I’ve been involved in some very successful Marketing and Sales efforts (read Revenue) for B2B HR Technology in both the SMB and Enterprise segments. In every one of those successes we believed that marketing and sales needed to be looked at as one thing. More like a continuum and less like two processes. In today’s world of social media and search this has never been more true. Sirius Decisions research tells us that up to 67 percent of the buyer’s journey is now done on-line before engaging in the active buying process.
There is little to no debate, in the world of B2B marketing, that vendors good at developing quality content attract more qualified buyers into, and accelerate, their revenue funnel. We know a lot about the HR Buyer from both experience and Psychographic data. Both decades of experience and real research on the buyer tells us that quality content resonates with the HR audience.
We’ve been building toward, and pushing the boundaries of, content marketing in HR Tech long before we called it that. Content marketing, or Inbound Marketing, is really being taken to the next level by successful HR Tech vendors of all sizes.
What I continue to see as a struggle, even at some of the successful shops, is the link between marketing and sales. The lack of that continuum.
Back in the late 90s and early 00’s we built the bridge between sales and marketing with seamless coordination between the departments, along with good campaign tracking and a well defined sales process. We didn’t look at marketing conversions/stats – and then a sales funnel separately. We could look at each campaign’s performance from content/offer to sales conversions and sales.
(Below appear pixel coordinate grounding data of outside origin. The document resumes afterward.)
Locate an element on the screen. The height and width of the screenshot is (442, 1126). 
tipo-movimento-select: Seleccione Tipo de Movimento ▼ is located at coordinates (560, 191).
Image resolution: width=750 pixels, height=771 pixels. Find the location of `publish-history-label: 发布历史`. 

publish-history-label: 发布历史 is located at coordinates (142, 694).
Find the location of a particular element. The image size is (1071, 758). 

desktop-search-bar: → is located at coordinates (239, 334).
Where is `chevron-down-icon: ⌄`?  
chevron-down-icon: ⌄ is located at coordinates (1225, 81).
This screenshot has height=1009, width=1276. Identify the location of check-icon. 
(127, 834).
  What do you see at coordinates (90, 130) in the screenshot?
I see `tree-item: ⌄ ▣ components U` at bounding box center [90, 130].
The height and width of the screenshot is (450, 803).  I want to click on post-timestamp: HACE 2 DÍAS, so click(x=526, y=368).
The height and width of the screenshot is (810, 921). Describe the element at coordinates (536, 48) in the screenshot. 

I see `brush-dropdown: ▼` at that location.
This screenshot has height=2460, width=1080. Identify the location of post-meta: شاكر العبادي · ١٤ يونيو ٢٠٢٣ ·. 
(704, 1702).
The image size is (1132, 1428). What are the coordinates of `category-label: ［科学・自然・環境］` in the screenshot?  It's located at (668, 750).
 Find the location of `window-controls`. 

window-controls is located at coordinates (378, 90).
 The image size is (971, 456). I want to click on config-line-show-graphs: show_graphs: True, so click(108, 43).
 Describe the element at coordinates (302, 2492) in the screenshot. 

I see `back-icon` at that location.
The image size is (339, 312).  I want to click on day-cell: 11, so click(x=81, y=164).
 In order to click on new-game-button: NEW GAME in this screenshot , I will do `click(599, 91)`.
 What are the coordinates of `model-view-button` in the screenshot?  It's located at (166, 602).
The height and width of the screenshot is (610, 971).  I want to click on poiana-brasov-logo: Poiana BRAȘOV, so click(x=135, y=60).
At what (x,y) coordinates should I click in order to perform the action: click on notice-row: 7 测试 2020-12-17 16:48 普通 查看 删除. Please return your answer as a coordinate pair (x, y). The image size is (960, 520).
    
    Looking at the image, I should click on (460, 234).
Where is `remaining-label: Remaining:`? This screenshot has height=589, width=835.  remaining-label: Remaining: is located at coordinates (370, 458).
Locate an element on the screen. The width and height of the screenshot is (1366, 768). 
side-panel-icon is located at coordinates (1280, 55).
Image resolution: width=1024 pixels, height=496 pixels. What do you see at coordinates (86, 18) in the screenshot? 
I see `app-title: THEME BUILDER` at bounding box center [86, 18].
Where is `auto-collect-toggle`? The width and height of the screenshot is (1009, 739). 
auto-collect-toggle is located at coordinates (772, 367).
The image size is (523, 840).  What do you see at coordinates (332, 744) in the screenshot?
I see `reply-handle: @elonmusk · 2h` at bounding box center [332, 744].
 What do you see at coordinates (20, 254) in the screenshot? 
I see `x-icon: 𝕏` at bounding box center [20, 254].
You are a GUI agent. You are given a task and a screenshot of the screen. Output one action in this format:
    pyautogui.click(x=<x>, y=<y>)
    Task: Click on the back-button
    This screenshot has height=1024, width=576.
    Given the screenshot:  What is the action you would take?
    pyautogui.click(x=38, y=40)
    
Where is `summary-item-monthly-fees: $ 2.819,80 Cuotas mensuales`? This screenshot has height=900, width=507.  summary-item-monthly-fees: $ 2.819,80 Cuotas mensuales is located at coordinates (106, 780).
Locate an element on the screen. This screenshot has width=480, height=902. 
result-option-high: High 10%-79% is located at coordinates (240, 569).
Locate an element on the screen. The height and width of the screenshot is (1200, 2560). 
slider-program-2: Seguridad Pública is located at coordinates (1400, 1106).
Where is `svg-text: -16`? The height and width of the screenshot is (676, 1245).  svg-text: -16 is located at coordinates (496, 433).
Here’s the challenge: Just because someone consumes your killer content doesn’t mean they want to initiate a sales process, or take a product demo. It generally does mean that they are interested in the topic and possibly learning more about it. This nuance – having a conversation as a Subject Matter Expert, offering guidance, and possibly more content that moves a conversation forward and presents an opportunity to convert to a sales discussion. This is where I see sales teams blowing the opportunity that was handed to them, and hurting their conversion rates.
This is Content Selling. It takes the right sales people. Professionals that build credibility with the buyer and differentiate via the conversation first, then via the product. It takes the right approach. At some level all sales people are “coin-operated”, but a sales team that can manage this nuance will see results exponentially improve.
Does this increase the sales cycle time? No. The tandem of content marketing and content selling accelerates the funnel and brings the qualified prospects to the top. The great thing is that qualified prospects aren’t just the ones you want to talk to. In this model, they also want to talk to you. I’ve seen this bridge from interest in content to interest in product get crossed in one conversation.
In today’s market you need to enable your sales team with the tools to understand the buyer and the approach that will make both the sales rep and the prospective customer successful.